"Following my visit to Iran in April, a technical assessment was successfully carried out in May," EU Transport Commissioner Violeta Bulc said in a statement.
"Based on this I am happy to announce that we are now able to allow most aircrafts from Iran Air back into European skies," Bulc said.
Previously, only the carrier's EU-manufactured Airbus planes could operate in the bloc.
Iran's commercial airlines were badly hit by US and EU sanctions imposed over its contested nuclear programme, denying them access to crucial spare parts for their aircraft.
An EU-brokered deal in 2015 ended years of deadlock between the two sides, with sanctions being lifted in return for Iran committing to not develop nuclear weapons.
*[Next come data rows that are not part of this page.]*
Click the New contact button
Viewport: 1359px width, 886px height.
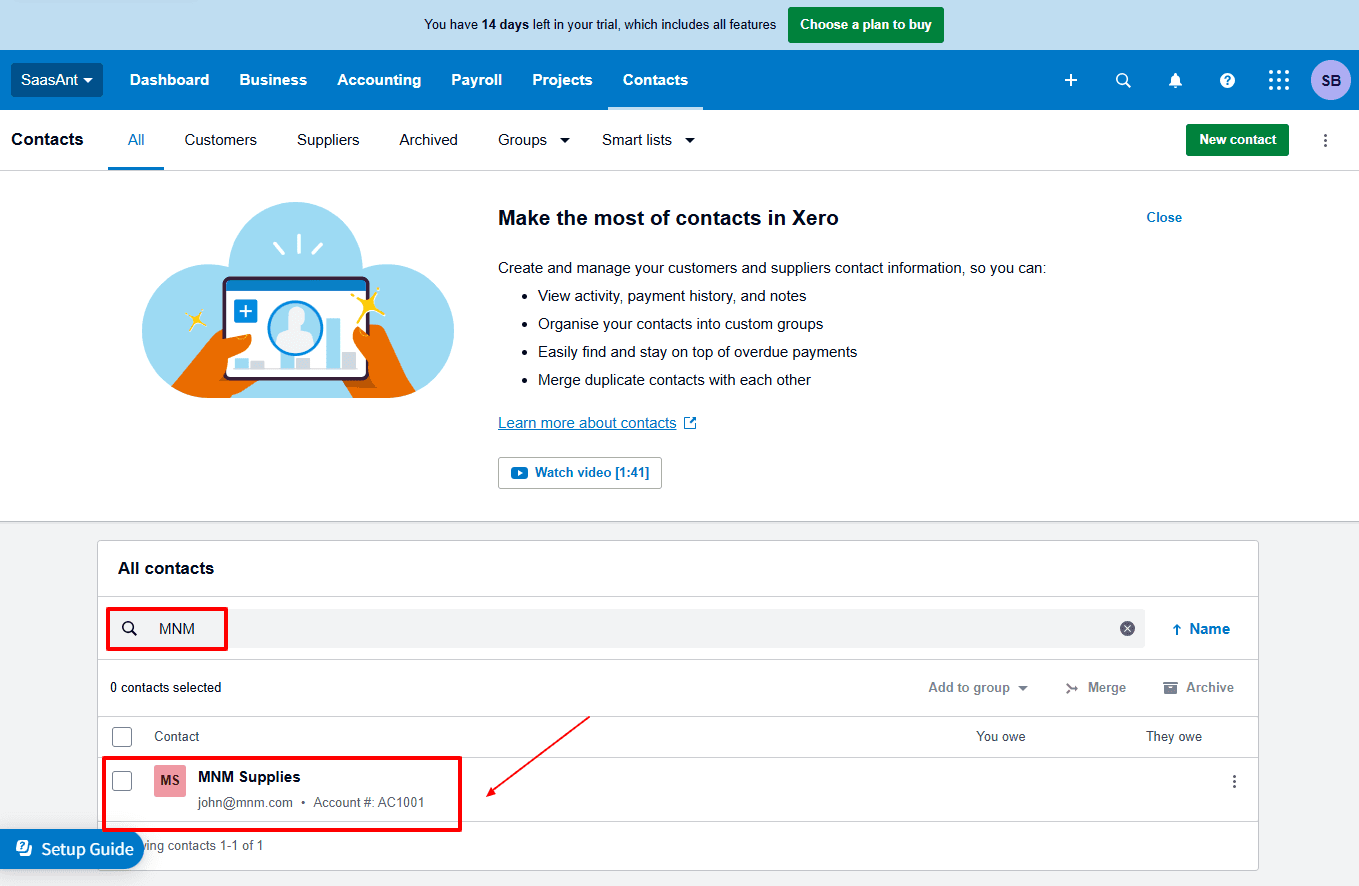[x=1237, y=140]
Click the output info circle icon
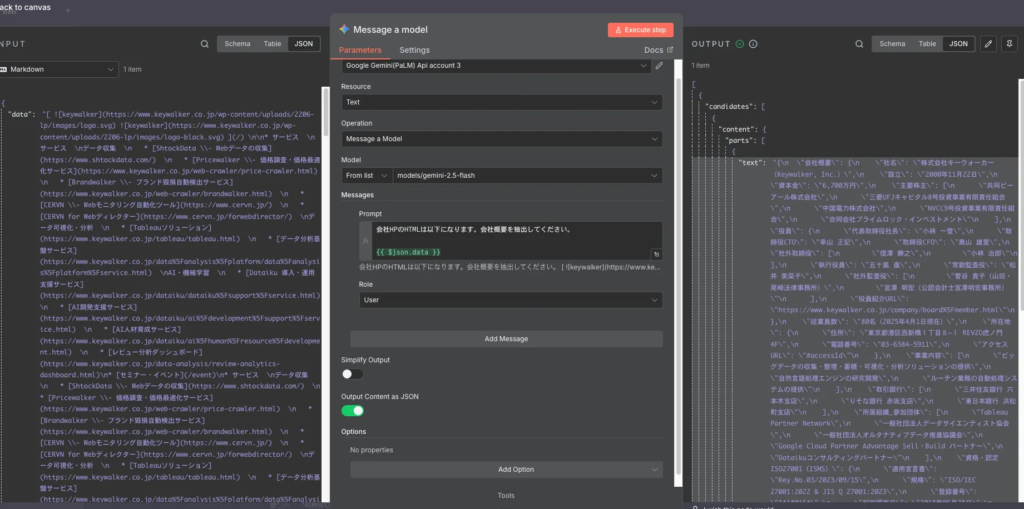1024x509 pixels. click(x=751, y=44)
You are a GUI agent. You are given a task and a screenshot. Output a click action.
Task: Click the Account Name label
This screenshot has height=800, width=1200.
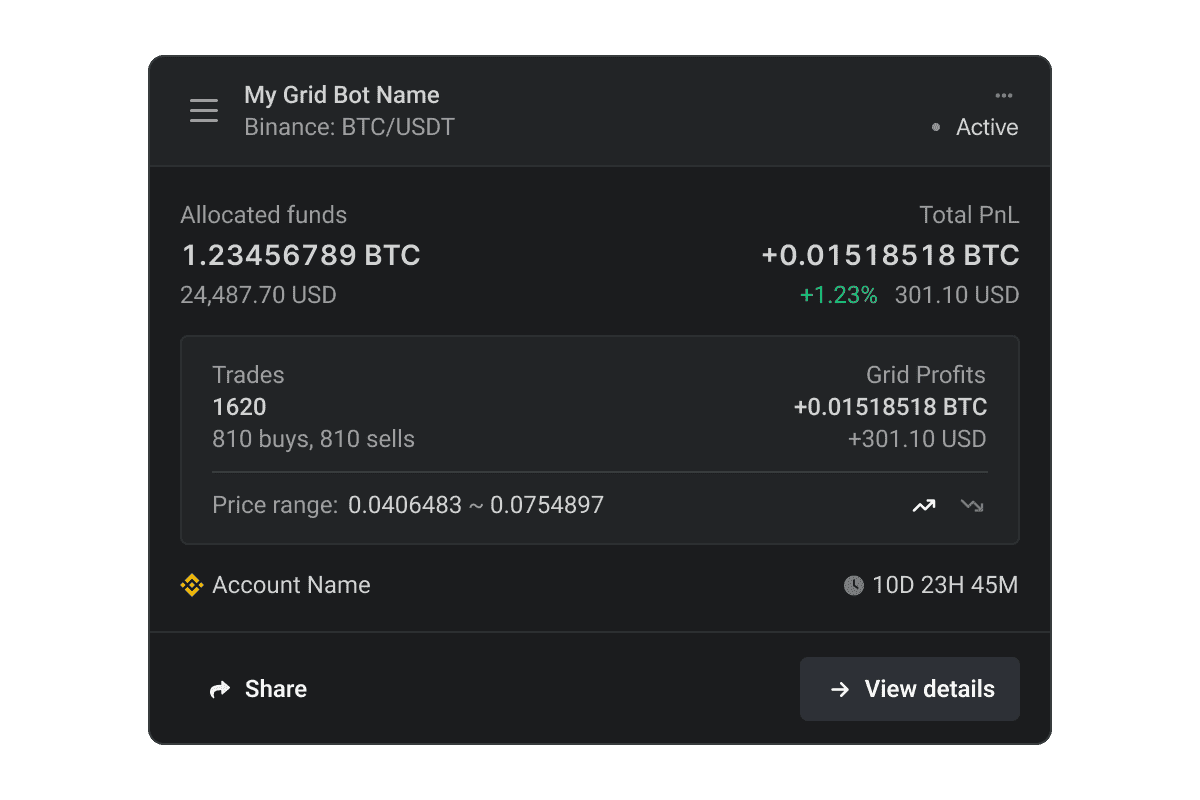point(291,586)
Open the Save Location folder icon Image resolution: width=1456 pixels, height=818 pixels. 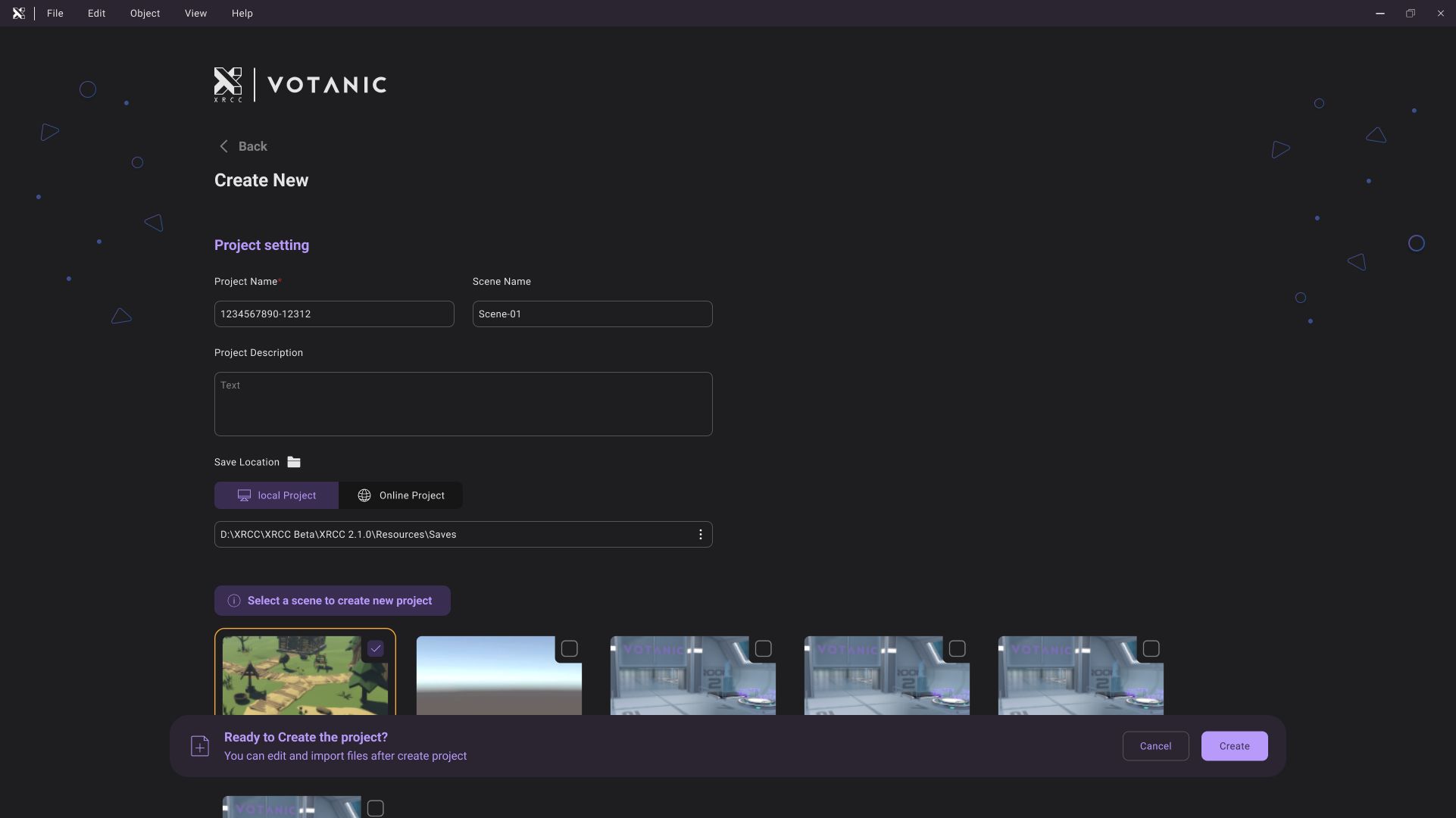tap(294, 462)
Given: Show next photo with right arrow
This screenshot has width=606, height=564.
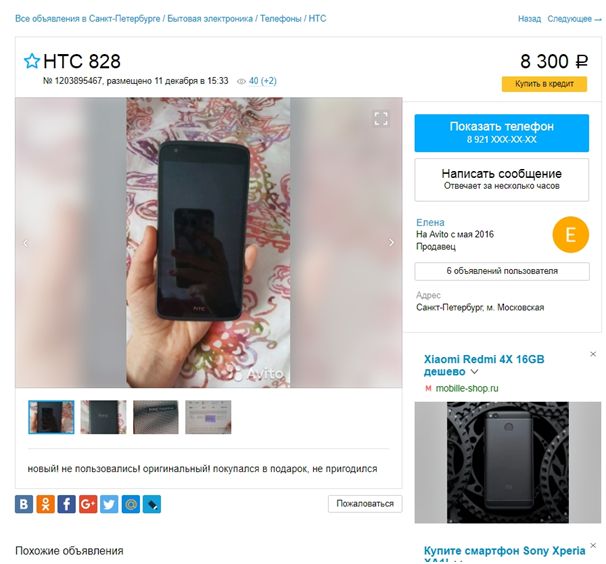Looking at the screenshot, I should pyautogui.click(x=391, y=242).
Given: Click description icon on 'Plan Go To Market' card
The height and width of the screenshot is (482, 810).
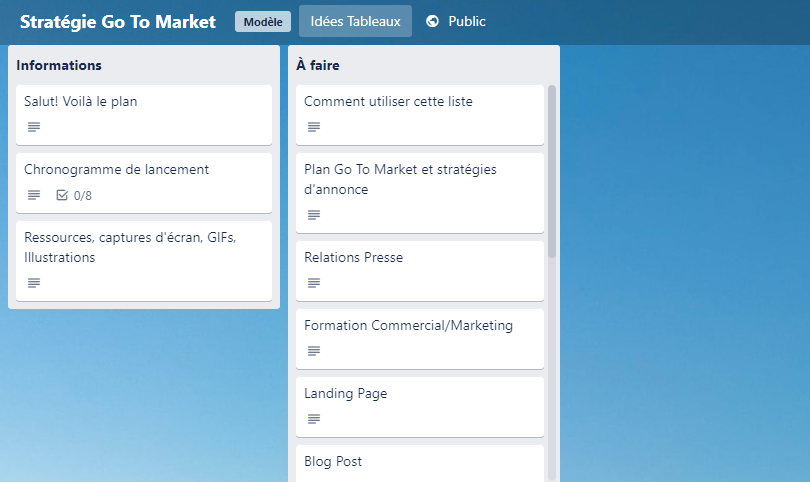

As a result, Iran earlier this year was able to place a massive order for more than 100 Airbus planes and it is in talks with US aerospace giant Boeing.
Bulc also said the 28-member bloc had removed all Zambian airlines from the safety blacklist after "seven years of work and extensive European technical assistance."
The Air Safety List is updated regularly and with Thursday's announcement, it names 214 airlines in 19 countries which fail to meet EU oversight standards.
Two other airlines are banned on safety concerns -- Iraqi Airways and Suriname's Blue Wing Airlines -- while another six are partially restricted in the aircraft types they can fly in the EU.